#### [Apply what you read]
**a.** In the passage on the army assault on the Sidon mosque, copy the text between "After pledging early" and "Hezbollah’s battle-hardened fighters.", inclusive.
**b.** Carry on the report about the Lebanese army's assault on Sheikh Assir's mosque in Sidon from the point where it stops.

#### [Source extract]
○ ○ ○ ○ ○
After pledging early Monday to “finish with” a Sunni sheikh who the army blames for stoking sectarian violence in the southern city of Sidon, the Lebanese army stormed the mosque where Sheikh Ahmad al-Assir was holed up with 200 to 300 of his followers. Assirr had vowed to stay barricaded in the mosque and fight “until the last drop of blood.”
The Lebanese army reportedly had help from Hezbollah:
Although the Lebanese Army’s special forces units spearheaded the assault on a mosque and compound belonging to Sheikh Ahmad Assir, a Salafist cleric who had holed up there with 200 to 300 of his followers, it became evident today that they received some assistance from Hezbollah’s battle-hardened fighters.
“Today we are doing surgery,” says Haj, a local commander of Hezbollah forces in an area on the eastern edge of Abra, the hilltop Sidon neighborhood where Sheikh Assir’s mosque is located. “We are removing a cancerous gland in a quick clean operation to cure the city.”
○ ○ ○ ○ ○
(Collection entries)
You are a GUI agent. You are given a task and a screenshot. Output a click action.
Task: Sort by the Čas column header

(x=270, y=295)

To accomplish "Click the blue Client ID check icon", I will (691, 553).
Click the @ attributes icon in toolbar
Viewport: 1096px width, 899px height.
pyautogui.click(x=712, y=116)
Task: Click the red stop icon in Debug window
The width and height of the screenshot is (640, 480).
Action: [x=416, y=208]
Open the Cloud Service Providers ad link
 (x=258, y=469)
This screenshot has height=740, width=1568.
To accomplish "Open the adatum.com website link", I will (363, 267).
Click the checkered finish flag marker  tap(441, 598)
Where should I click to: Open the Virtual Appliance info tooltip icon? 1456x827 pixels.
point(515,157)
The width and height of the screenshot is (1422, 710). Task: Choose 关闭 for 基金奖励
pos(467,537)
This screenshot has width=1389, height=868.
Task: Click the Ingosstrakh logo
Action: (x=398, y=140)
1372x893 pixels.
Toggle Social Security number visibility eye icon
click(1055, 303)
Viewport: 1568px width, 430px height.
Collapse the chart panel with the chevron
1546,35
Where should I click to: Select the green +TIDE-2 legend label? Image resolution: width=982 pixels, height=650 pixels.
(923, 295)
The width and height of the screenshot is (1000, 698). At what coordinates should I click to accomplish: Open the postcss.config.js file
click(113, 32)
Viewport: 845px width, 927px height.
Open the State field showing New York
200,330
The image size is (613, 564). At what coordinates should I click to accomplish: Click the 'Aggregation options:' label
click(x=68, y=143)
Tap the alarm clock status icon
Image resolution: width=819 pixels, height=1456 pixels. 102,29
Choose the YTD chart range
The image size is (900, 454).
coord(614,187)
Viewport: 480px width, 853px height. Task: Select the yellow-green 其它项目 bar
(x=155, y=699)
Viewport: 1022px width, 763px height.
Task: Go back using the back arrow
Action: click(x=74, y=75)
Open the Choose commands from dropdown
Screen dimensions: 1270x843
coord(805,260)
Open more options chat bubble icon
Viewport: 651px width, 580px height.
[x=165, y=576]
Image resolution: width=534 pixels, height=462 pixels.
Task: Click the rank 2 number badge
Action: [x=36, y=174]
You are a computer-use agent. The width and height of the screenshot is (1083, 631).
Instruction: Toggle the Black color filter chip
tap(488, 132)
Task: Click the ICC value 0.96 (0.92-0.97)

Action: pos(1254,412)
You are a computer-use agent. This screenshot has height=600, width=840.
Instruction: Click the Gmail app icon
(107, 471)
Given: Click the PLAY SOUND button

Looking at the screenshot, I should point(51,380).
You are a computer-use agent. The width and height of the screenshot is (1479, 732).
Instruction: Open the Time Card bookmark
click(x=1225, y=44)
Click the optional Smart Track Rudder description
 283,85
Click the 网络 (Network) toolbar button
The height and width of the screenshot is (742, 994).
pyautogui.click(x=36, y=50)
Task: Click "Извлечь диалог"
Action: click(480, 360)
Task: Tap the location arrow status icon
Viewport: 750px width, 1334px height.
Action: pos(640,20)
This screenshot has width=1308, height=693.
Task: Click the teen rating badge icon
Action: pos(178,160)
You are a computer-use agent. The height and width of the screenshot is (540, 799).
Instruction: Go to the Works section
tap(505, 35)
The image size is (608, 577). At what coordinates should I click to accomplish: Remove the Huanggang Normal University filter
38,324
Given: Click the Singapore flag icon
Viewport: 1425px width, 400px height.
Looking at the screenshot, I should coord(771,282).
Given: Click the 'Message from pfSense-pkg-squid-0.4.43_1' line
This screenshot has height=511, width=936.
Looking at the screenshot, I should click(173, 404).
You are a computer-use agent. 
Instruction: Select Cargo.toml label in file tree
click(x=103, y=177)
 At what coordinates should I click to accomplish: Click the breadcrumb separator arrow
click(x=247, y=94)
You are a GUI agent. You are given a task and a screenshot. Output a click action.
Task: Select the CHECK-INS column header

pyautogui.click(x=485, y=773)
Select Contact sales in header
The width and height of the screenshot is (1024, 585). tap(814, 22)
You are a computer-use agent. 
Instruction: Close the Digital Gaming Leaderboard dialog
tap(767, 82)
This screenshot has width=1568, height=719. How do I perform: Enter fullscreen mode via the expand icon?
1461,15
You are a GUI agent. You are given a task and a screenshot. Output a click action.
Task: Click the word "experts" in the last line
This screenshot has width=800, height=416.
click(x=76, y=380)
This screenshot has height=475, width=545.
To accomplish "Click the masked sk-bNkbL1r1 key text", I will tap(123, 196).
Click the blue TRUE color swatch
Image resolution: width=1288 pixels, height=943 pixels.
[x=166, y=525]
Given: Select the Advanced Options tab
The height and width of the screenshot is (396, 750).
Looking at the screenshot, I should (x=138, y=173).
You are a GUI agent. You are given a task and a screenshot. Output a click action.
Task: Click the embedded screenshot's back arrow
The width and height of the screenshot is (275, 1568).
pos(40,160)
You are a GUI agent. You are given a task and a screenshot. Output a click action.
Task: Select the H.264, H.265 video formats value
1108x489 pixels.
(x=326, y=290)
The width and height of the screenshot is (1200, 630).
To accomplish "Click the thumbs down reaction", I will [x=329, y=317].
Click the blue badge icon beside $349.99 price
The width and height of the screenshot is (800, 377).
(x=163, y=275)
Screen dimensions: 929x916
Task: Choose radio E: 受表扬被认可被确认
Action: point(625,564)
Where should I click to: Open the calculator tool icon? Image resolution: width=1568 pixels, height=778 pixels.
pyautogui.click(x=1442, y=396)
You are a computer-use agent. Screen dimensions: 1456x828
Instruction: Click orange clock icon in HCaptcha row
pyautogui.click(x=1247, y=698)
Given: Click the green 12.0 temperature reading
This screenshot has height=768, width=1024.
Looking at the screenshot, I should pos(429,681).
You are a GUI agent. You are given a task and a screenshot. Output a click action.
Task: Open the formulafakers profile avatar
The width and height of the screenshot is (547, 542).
○ ○ ○ ○ ○
#### [Answers per task]
**a.**
After pledging early Monday to “finish with” a Sunni sheikh who the army blames for stoking sectarian violence in the southern city of Sidon, the Lebanese army stormed the mosque where Sheikh Ahmad al-Assir was holed up with 200 to 300 of his followers. Assirr had vowed to stay barricaded in the mosque and fight “until the last drop of blood.”
The Lebanese army reportedly had help from Hezbollah:
Although the Lebanese Army’s special forces units spearheaded the assault on a mosque and compound belonging to Sheikh Ahmad Assir, a Salafist cleric who had holed up there with 200 to 300 of his followers, it became evident today that they received some assistance from Hezbollah’s battle-hardened fighters.

**b.**
The crisis began with clashes this weekened, that extended into Monday, which reportedly left dead as
many as 30 of the shiek’s followers and at
least 16 Lebanese soldiers.
Sunni clerics elsewhere in the country had already been blasting the army for failing to reach a truce that would put an end to the bloodshed, and blamed government officials for conspiring with Hezbollah to “commit a massacre” against Sunnis.
The Iran-backed Shiite terror group is being widely criticized for entering the Syrian conflict on the side of the embattled Shiite-backed Bashar al-Assad regime against Sunni rebels seeking the regime’s overthrow. The Los Angeles Times this weekend describing bluntly
describing the group’s actions as “threaten[ing] to spread holy war.”